1A/n: Well, this sucks. It's a challenge fic that SiriusFan13 put out. And it's so unoriginal I could die. My better attempt is Ebony Tears, but I've decided to post this up also despite every part of my mind that says "This sssuuucckkss." Well, I like the title anyway.

Mindless Sewing

by: Unicornfan

The people I love... the people I despise. There really aren't all that many. And they're seeming to coincide now.

I'll continue sewing this kimono for Obaa-san. It is busy work. But if my hands are not busy, my mind shall think. I do not know what to think anymore.

I glance over at the boy, at the man, at the person in between these states, resting against the wall. He's sleeping again. He sleeps in front of me now, he does this with no one else.

Oh, I know he loves me. He does not know himself most probably- for how would one such as he know what love is?- but his actions prove it.

And yet, I must cause this child's death, this man, this... this killer. I have agreed. For he stole my happiness, he stole so many other's happiness's.

And yet, day by day, I become more attached to this boy, to this man. He is not a cold-hearted murderer. He kills for other people's happiness, a foolish concept, for no happiness can be brought on by death. Yet, how can I bring revenge on this boy, he did nothing with a cruel heart. He killed my love, for the sake of others happiness's. As twisted as this logic is, I cannot kill this boy because of it.

Yes, day by day, he is slowly becoming my happiness.

If I reach my hand up and touch his face- will he slaughter me, or will he lean into my touch? I do not know. And I do not know what to think.

The people I cherished. There was my father, oh I adore my father. My slightly crazed father. And there is Enishi. I worry for him. What would happen if I was not there for him, I fear it. I know... I know he is... not... he could very easily become a twisted, cruel boy. I will try in all my power to stop this. But I fear, that I could very well be the one to drive him into madness. I know, without me he will become lost.

And I loved Akira. But I could never show him. And now he is gone. I lost my chance.

... And now there is boy sitting in front of me, sleeping. "Battousai." Kenshin. ... I won't fool my heart any longer, I do care for this boy. He is too kind to be a killer. I hope he does not die, I hope he lives.

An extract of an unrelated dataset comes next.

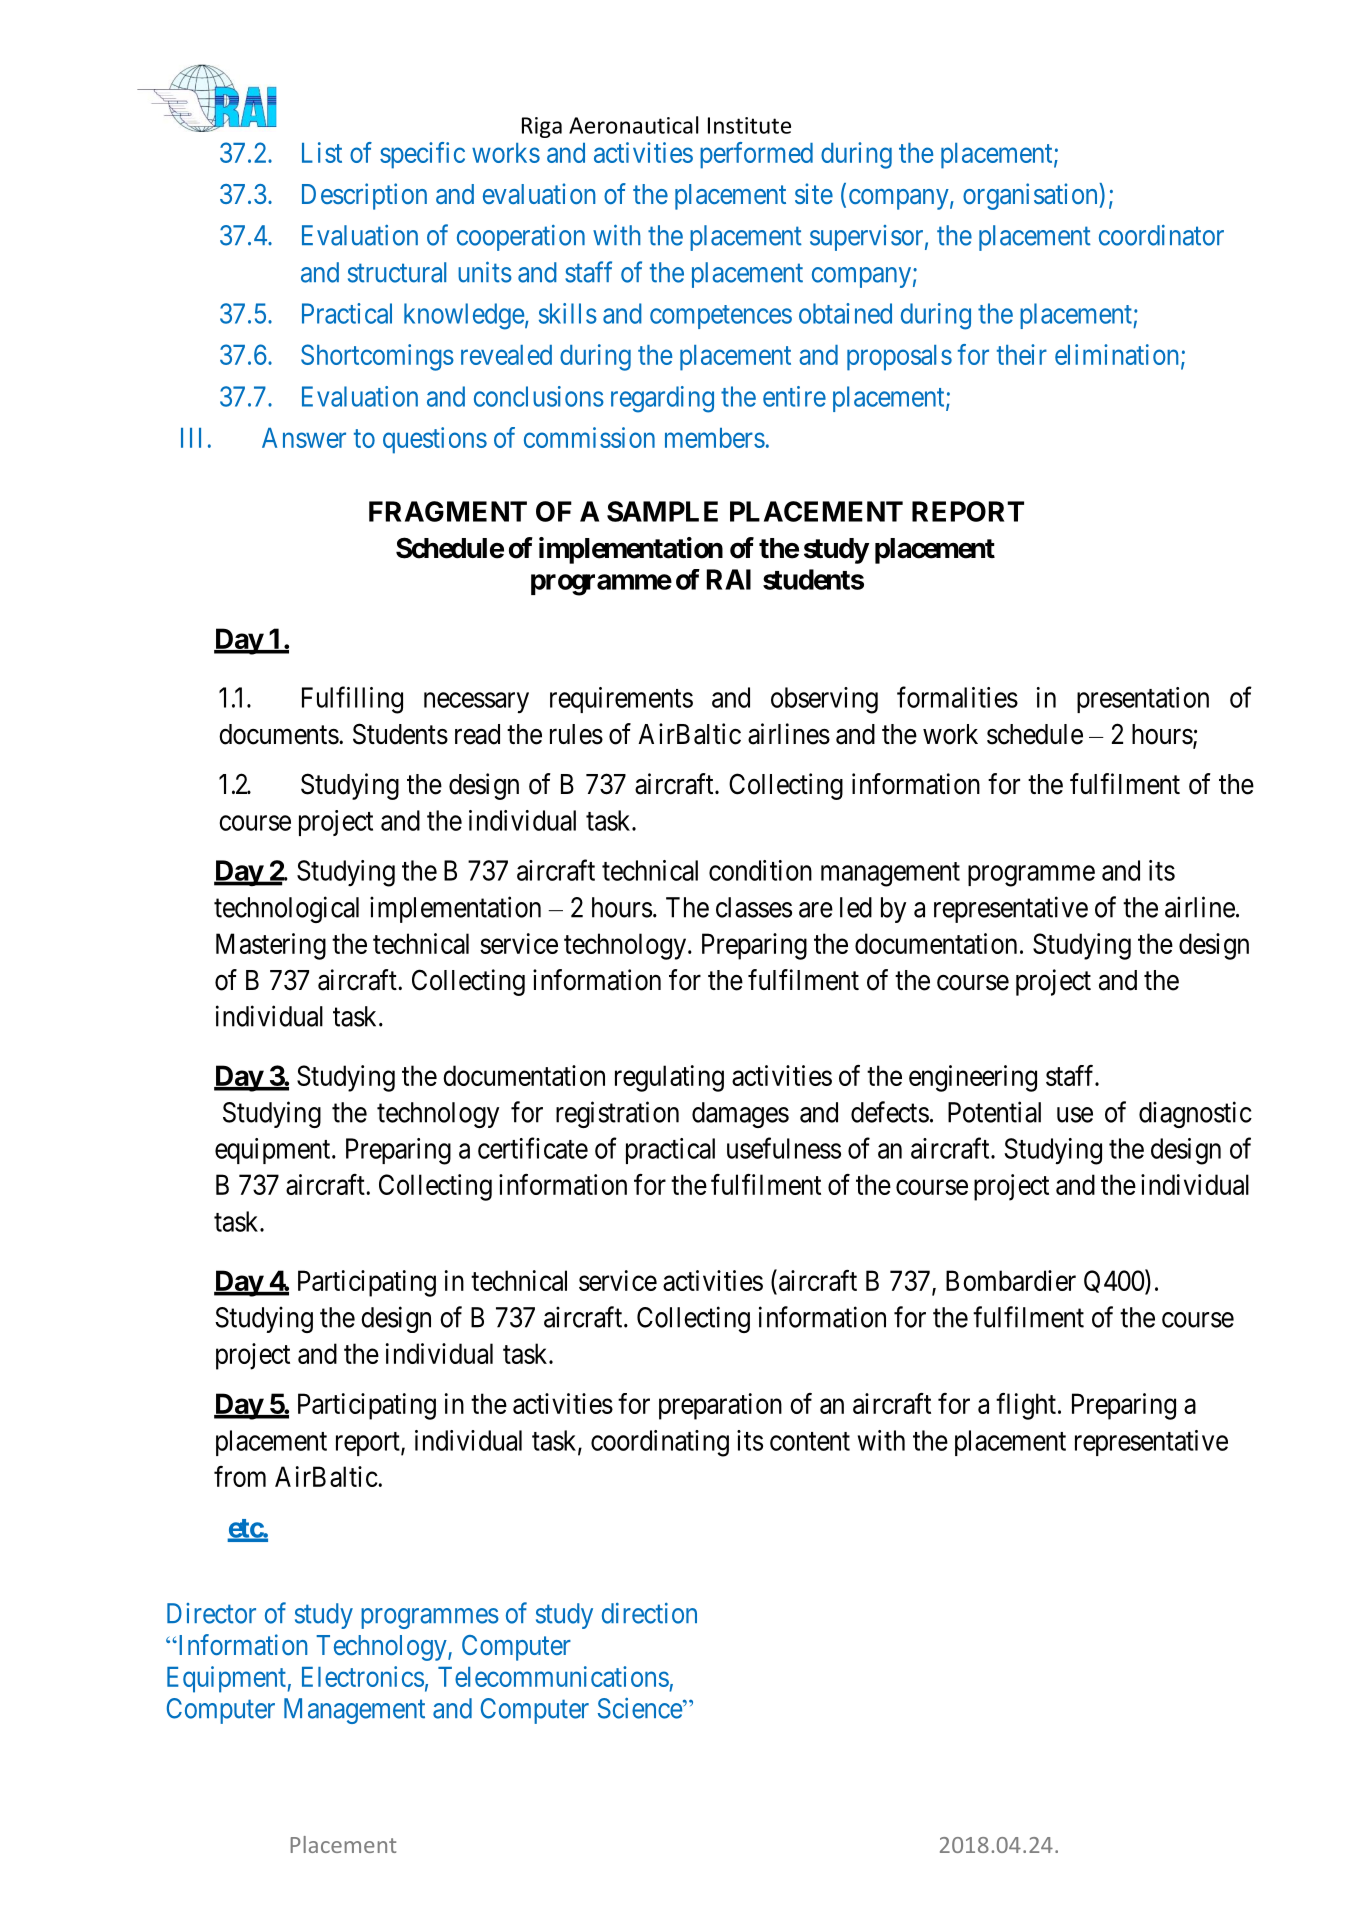 The height and width of the screenshot is (1932, 1366). What do you see at coordinates (649, 1613) in the screenshot?
I see `direction` at bounding box center [649, 1613].
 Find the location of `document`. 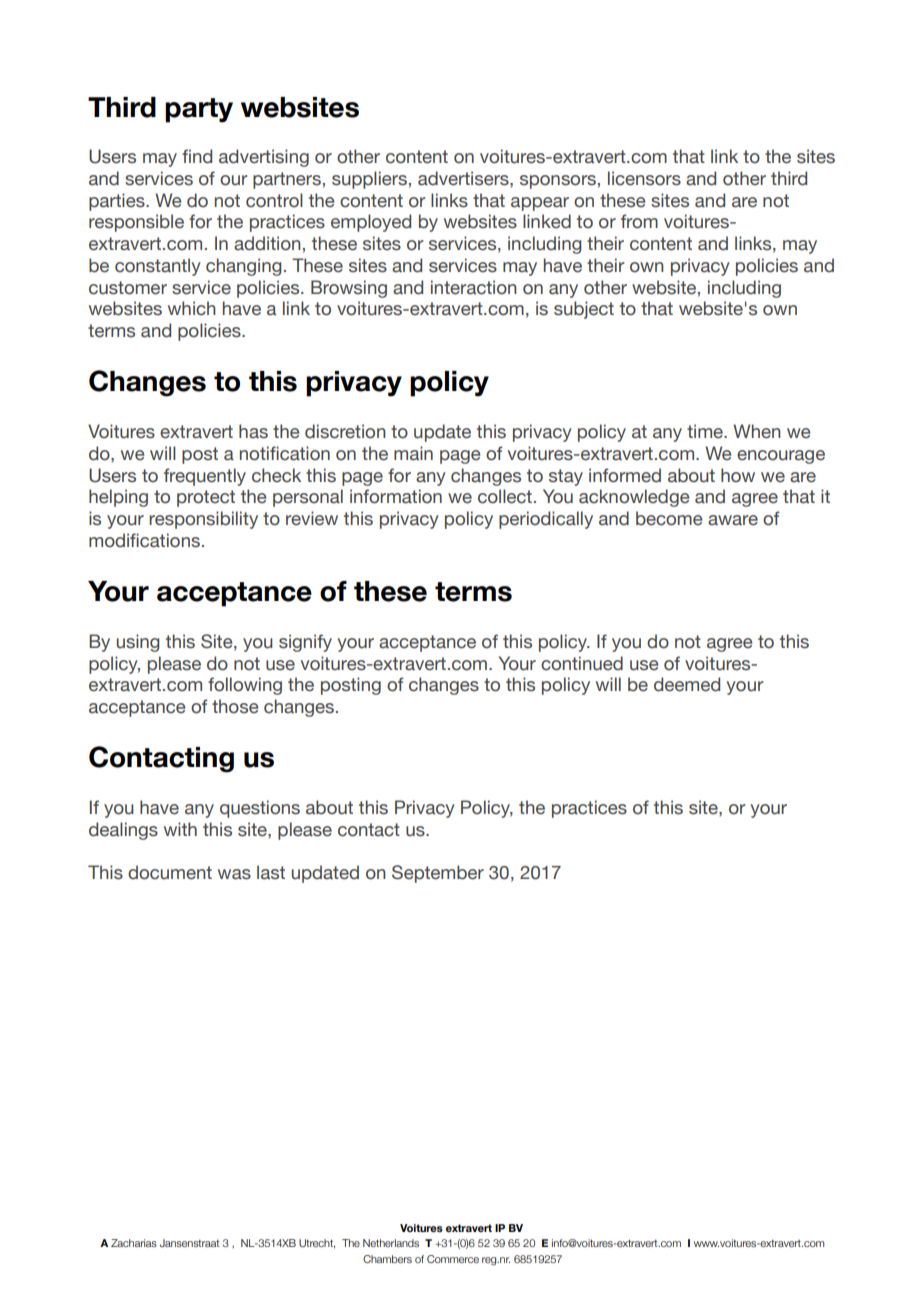

document is located at coordinates (170, 872).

I could never show Akira my love, but could I show this boy? No... for even if I care for him, I do not know how so. And I would never be able to forgive myself, because of Akira. Akira whom, I am sure, is completely disgusted and despising me right now, for thinking kindly of his killer.

Akira-san... Akira-san, if you knew this boy too, you could not possibly hate him. Or at least this is what I like to fool myself into thinking. But I know it will not be so- for no one can not hate their killer. And here is his fiancee, thinking these kind thoughts of his killer.

But for now, I will watch his boy as he sleeps, in my presence only. I will watch him as my fingers deftly sew, trying vigorously to erase these troublesome thoughts from my mind. And I hope he will create this new age he so wishes for.

And I know, I cannot kill him.

A/n: I really don't like this. My second fic can be considered it's sequel because a lot of the questions Tomoe asks about Akira and such are answered. Also, Tomoe here has admitted to herself she cares for Kenshin, but that is all. She does not know if she loves him, nor wants to admit it to herself if she does. But she has admitted she cares for him, and that's all.

I really don't like this... I like the title though, as previously mentioned. I usually suck at titles. And that's all.